What is good in a decision tree, a large or a small leaf size?




While reading about the tuning of the randomForest model here, it says,

“If you have built a decision tree before, you can appreciate the importance of minimum sample leaf size. Leaf is the end node of a decision tree. A smaller leaf makes the model more prone to capturing noise in train data. Generally, I prefer a minimum leaf size of more than 50. However, you should try multiple leaf sizes to find the most optimum for your use case.”

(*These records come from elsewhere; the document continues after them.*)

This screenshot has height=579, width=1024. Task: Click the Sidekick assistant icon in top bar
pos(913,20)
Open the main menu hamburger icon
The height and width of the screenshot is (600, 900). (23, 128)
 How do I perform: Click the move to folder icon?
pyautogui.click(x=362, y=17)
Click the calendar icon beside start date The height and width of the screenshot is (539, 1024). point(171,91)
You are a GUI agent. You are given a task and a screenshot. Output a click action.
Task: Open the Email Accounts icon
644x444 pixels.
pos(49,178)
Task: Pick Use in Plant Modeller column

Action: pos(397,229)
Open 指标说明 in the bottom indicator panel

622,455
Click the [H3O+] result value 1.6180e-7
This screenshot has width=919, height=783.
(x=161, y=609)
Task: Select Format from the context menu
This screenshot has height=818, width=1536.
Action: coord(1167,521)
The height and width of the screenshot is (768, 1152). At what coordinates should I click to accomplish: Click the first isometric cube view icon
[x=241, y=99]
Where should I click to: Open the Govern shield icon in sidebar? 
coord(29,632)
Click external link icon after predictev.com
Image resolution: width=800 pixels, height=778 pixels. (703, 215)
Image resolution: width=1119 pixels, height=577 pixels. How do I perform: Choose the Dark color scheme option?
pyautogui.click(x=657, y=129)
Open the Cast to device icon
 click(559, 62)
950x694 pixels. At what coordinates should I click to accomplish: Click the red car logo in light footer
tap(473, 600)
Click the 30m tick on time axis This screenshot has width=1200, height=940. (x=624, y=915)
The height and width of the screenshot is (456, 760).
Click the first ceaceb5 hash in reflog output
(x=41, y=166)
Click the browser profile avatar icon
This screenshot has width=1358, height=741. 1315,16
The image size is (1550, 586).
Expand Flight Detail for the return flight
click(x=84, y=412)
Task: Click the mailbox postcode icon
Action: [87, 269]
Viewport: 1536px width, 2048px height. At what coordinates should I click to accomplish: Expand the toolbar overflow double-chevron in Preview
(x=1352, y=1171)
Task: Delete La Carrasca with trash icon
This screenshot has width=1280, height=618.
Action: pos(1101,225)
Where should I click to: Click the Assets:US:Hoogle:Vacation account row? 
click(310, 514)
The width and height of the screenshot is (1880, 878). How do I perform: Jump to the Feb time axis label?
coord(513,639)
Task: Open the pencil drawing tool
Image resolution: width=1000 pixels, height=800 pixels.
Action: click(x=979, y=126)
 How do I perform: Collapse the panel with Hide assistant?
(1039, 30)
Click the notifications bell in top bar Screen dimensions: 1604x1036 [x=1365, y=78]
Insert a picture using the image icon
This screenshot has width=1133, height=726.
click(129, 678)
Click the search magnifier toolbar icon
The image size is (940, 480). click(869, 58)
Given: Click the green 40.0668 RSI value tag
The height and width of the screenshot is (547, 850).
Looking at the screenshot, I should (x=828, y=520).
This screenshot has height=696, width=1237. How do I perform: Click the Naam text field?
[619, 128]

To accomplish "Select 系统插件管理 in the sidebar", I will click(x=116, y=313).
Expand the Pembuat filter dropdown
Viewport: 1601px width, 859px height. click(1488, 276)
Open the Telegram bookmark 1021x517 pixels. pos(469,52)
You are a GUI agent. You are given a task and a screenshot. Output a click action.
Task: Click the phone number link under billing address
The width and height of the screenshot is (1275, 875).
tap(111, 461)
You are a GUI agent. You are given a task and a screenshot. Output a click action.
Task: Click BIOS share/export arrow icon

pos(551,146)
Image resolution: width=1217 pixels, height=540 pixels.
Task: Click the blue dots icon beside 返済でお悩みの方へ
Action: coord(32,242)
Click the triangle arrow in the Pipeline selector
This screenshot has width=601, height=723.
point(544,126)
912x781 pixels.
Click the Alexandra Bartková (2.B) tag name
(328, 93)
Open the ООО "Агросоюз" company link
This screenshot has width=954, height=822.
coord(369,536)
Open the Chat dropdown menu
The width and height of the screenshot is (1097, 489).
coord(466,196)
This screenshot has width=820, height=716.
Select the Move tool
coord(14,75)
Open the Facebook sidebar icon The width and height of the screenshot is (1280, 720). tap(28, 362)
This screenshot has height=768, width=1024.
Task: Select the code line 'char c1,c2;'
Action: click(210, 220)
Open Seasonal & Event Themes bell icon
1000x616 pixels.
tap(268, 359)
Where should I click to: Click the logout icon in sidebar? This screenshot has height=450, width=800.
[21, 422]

What does it mean to have a small leaf size? Is the leaf size the number of levels in the tree or the number of leaves at the end of the tree? And I am even not getting what leaf size is better. Larger or smaller? And why?



Hi Pravin
Leaf size = number of cases or observations in that leaf.
Consider this simplified example for illustration purpose.
We start with 1000 rows/observations and are building a decision tree to predict yes/no.
Split 1: variable 1 split 1000 into 700Y, 300N.
Split 2: variable 2 split the above 700 into 550Y, 150N
Split 3: variable 3 split the above 550 into 300Y,150N

question… how long does this go on. If our data set is kind to us, maybe at split 4 we may get all Y or all N and end of story. But if not, how much more splitting will be needed. This is where the concept of minimum size of the leaf to attempt a split comes in. If we choose too small a leaf size, say 20, you can see it may take us 10 or more splits to reach upto 20. Too deep a tree means overfitting! On the flip side, if we choose too large a leaf size, say in the above example, 500, the tree will stop growing after the second split itself. Meaning poor predictive performance.
Hope that helps you see the reason why we need to discover the optimal minimum leaf size.